Читать «Авессалом, Авессалом! английский и русский параллельные тексты» онлайн - страница 33

Уильям Фолкнер

So he and the twenty Negroes worked together, plastered over with mud against the mosquitoes and, as Miss Coldfield told Quentin, distinguishable one from another by his beard and eyes alone and only the architect resembling a human creature because of the French clothes which he wore constantly with a sort of invincible fatality until the day after the house was completed save for the windowglass and the ironware which they could not make by hand and the architect departed-working in the sun and heat of summer and the mud and ice of winter, with quiet and unflagging fury. И вот он и его двадцать негров работали вместе, намазанные грязью для защиты от москитов, причем, как сказала мисс Колдфилд Квентину, от остальных его можно было отличить только по бороде и по глазам, и один лишь архитектор похож был на человека, благодаря французской одежде, которую он постоянно носил с какой-то неодолимой покорностью судьбе вплоть до того дня, когда дом был окончен (не считая оконных стекол и железной арматуры, которых они не могли изготовить своими руками), и когда архитектор уехал - работали молча, с неослабным остервенением под палящим солнцем лета и в ледяной зимней грязи.
It took him two years, he and his crew of imported slaves which his adopted fellow citizens still looked on as being a good deal more deadly than any beast he could have started and slain in that country. Это заняло у него два года, у него и его команды привозных рабов, которые все еще казались его приемным согражданам гораздо страшнее любого дикого зверя, какого он мог бы поднять и убить в тех местах.
They worked from sunup to sundown while parties of horsemen rode up and sat their horses quietly and watched, and the architect in his formal coat and his Paris hat and his expression of grim and embittered amazement lurked about the environs of the scene with his air something between a casual and bitterly disinterested spectator and a condemned and conscientious ghost-amazement, General Compson said, not at the others and what they were doing so much as at himself, at the inexplicable and incredible fact of his own presence. Они работали от зари до зари, между тем как группы всадников подъезжали и, не спешиваясь, молчаливо смотрели, а архитектор, в своем нарядном сюртуке и в парижской шляпе, с угрюмым и ожесточенным изумлением на лице скрывался где-то на заднем плане, напоминая нечто среднее между случайным, ничуть не заинтересованным зрителем и обреченным добросовестным призраком - изумлением, как сказал генерал Компсон, не столько перед остальными и их работой, сколько перед самим собой, перед необъяснимым и невероятным фактом своего здесь присутствия.
But he was a good architect; Quentin knew the house, twelve miles from Jefferson, in its grove of cedar and oak, seventy-five years after it was finished.
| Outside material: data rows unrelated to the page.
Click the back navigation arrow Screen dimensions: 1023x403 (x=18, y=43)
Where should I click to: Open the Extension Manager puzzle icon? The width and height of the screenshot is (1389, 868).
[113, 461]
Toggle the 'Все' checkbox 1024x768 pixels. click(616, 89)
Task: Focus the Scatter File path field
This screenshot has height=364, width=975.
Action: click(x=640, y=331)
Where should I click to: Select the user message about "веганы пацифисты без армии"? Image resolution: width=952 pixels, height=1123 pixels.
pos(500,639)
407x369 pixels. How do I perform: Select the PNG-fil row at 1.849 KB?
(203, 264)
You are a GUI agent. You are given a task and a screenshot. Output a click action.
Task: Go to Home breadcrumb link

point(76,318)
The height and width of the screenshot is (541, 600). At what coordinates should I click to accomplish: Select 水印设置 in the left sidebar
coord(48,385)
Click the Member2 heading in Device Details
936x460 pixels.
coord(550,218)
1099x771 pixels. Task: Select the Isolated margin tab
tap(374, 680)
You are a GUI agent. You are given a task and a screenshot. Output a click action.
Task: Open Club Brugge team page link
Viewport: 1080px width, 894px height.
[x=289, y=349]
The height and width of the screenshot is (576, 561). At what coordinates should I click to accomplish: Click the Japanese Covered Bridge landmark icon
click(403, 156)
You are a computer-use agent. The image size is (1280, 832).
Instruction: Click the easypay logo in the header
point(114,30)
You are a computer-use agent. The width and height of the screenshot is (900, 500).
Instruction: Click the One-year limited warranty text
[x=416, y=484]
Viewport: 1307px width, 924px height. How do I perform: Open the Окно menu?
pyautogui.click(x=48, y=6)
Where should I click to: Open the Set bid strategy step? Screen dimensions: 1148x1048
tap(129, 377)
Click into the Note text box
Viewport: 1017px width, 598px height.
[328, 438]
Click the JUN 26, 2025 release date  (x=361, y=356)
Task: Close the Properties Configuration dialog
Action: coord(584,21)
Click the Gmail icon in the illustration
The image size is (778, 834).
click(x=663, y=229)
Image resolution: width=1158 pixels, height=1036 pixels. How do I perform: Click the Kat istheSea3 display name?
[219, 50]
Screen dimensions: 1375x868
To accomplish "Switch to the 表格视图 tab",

Однако он был хорошим архитектором; Квентин видел этот дом, в двенадцати милях от Джефферсона, окруженный рощей из дубов и виргинских можжевельников, через семьдесят пять лет после его завершения.
And not only an architect as General Compson said, but an artist since only an artist could have borne those two years in order to build a house which he doubtless not only expected but firmly intended never to see again. И не только архитектором, но, как сказал генерал Компсон, еще и художником, ибо лишь художник мог выдержать эти два года, чтобы построить дом, который он, без сомнения, не только не собирался, но и твердо намеревался никогда больше не видеть.